Государство, личность, свобода

Хосе Антонио Примо де РИВЕРА.

Лекция, прочитанная на образовательных курсах, организованных Испанской Фалангой / ХОНС 28 марта 1935 года

 Государство- личность- свободаПроблема свободы

В противовес презрительным словам Ленина: «Свобода — для чего?» мы начинаем утверждать свободу личности, признавать личность. Подвергая критике государственный пантеизм, мы начинаем принимать реальность свободной личности, носительницы вечных ценностей.

Но какая-либо вещь утверждается именно тогда, когда ей грозит гибель. Мы утверждаем свободу, потому что опасаемся, что она может быть подавлена. А при какой ситуации появляется риск, что эта концепция свободы станет недооцениваться?

Для первобытного человека не существовало идеи, концепции свободы. Он жил в условиях этой свободы, она была для него естественной, он не ценил её и не формулировал. Первобытный человек обладал полной свободой, не зная, в чём она заключается. Он не знал этого, потому что не был способен её ограничивать, он просто существовал и ничего больше. Только когда возникает общность, которая накладывает запрет на его импульсы, он отдаёт себе отчёт в том, что такое свобода их проявлений. Пока не появляется совокупность норм, способных ограничить стихийные тенденции природы, проблема свободы не возникает; её нет, пока нет государства.

Государство может считать себя социологической реальностью, познаваемой методами наук о «бытии», естественных наук и совокупностью норм, к которым могут быть применимы методы наук о «долженствовании», нормативных наук. В первом аспекте борьба между личностью и государством не представляет юридического интереса, она сводится к изучению причинных связей, безразличных для проблемы долженствования. Борьба, интересная с юридической, политической точки зрения — это борьба между комплексом норм, составляющих государственный юридический порядок, и личностью, которая хочет утвердить себя в жизни перед лицом этих норм, хочет, попросту говоря, делать то, что принесёт ей выгоду.

Правые и левые

Эта борьба группирует политические тенденции вокруг двух постоянных направлений, которые называют «правым» и «левым».

За этими внешними выражениями скрывается нечто более глубокое. Суть этих позиций, правой и левой, мы могли бы кратко описать следующим образом: правые это те, кто считает, что общая цель государства оправдывает индивидуальные жертвы и что личный интерес надо подчинять коллективному, а левые, наоборот, ставят на первое место самоутверждение личности, она превыше всего, главное — её интересы, а всё, что направлено против них, незаконно.

> ЧТО ТРЕБУЕТСЯ: Напишите продолжение приведенной выше лекции о государстве, личности и свободе, начиная сразу после ее последнего предложения.

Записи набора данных
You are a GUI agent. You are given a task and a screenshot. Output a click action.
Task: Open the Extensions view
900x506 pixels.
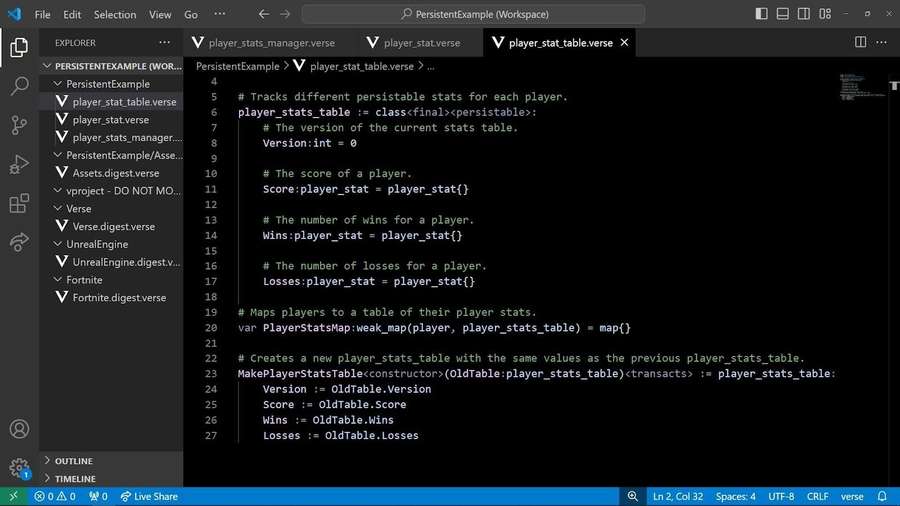click(19, 203)
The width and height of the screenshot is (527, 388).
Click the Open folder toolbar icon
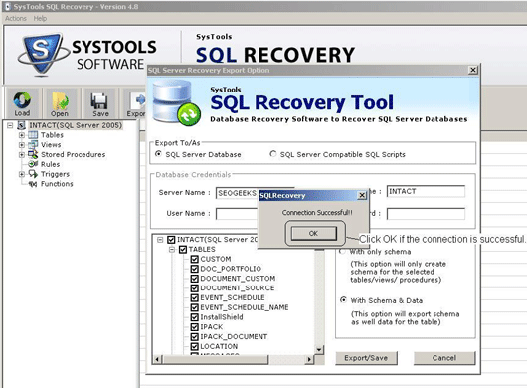click(x=60, y=101)
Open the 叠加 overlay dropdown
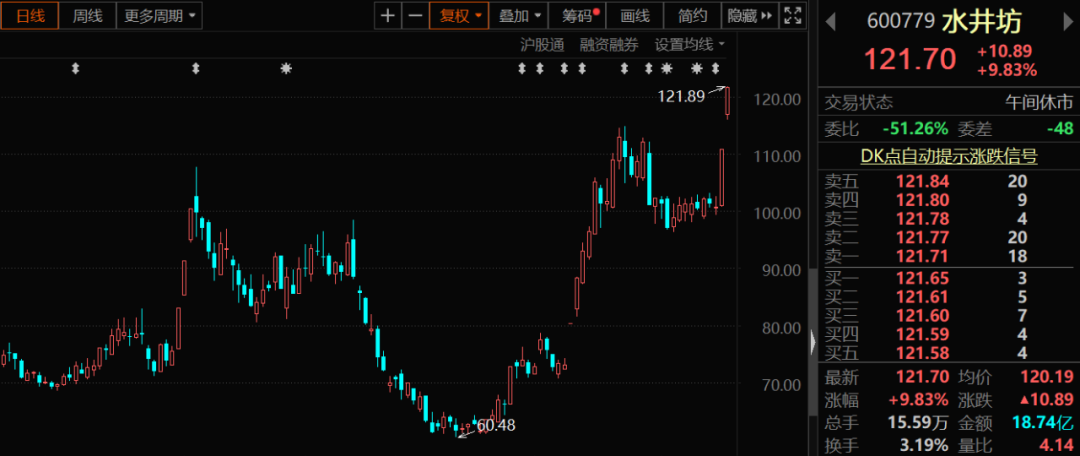 [x=521, y=15]
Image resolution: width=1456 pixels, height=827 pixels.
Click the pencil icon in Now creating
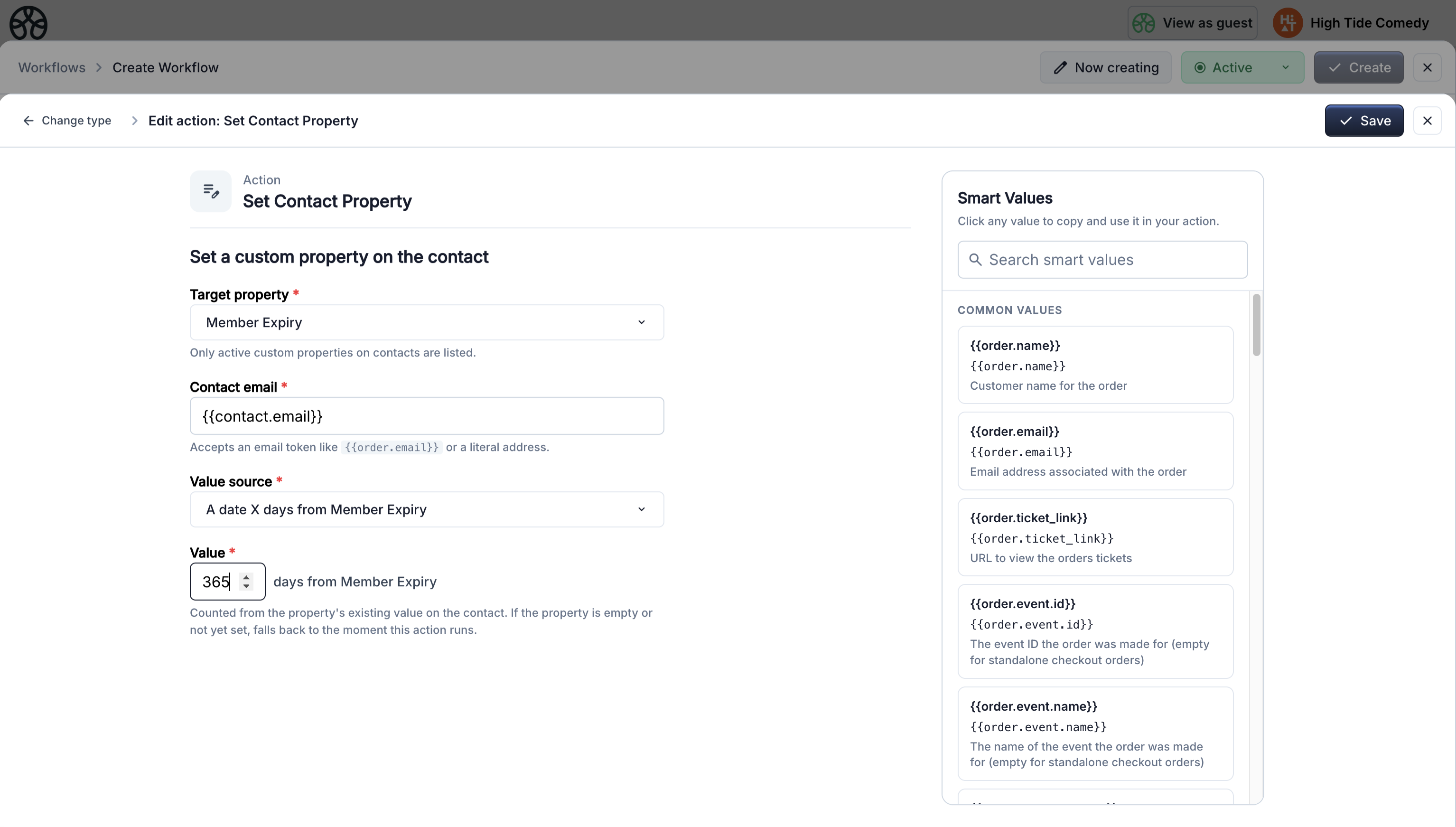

> ОТВЕТ НА ЗАДАНИЕ:
Но, согласно этим определениям, получается, что коммунизм — правое течение, потому что коммунизм всё подчиняет государственным интересам. Ни в одной стране нет меньше свободы, чем в России [СССР — Ред.], нигде государство не довлеет так удушающе над личностью. Но нас уверяют, будто конечная цель коммунизма — общественная организация без государства, без классов, полная анархия и полное равенство. Так учили вожди коммунистов: за трудным этапом строгой диктатуры последует анархистский коллективизм.

В эпохи нарушения всех законов, вроде той, в которую мы живём, стираются контуры стабильных состояний, вот и получается, что архиконсерваторы чувствуют себя левыми, т.е. индивидуалистами, когда речь идёт о защите их интересов. Как «правые», так и «левые» перемешиваются друг с другом и противоречат сами себе, потому что поворачиваются спиной к своим постоянным, фундаментальным духовным ценностям.

Суверенность

Но неверна та точка зрения, которая противопоставляет личность государству и считает суверенность той и другого антагонистическими понятиями. Эта концепция «суверенности» стоила миру много крови, и ещё будет стоить, потому что эта «суверенность» узаконивает любое действие, от кого бы оно ни исходило. Разумеется, перед лицом права суверена делать то, что он хочет, личность тоже претендует на право делать то, что она хочет. Этот спор неразрешим.

На этом принципе основывался абсолютизм. Эта система появилась в эпоху Возрождения и дала лучших политиков, чем философов. Она опиралась на римское право и видела в политической власти частное «владение»; говорилось о её наследственном характере. Князь становился «владельцем» своего трона и все его желания обретали силу закона только потому, что исходили от него: “Quod principi placuit, legis habet vigorem”. Отметим, между прочим, что это божественное право королей никогда не было доктриной Церкви, вопреки утверждениям её врагов.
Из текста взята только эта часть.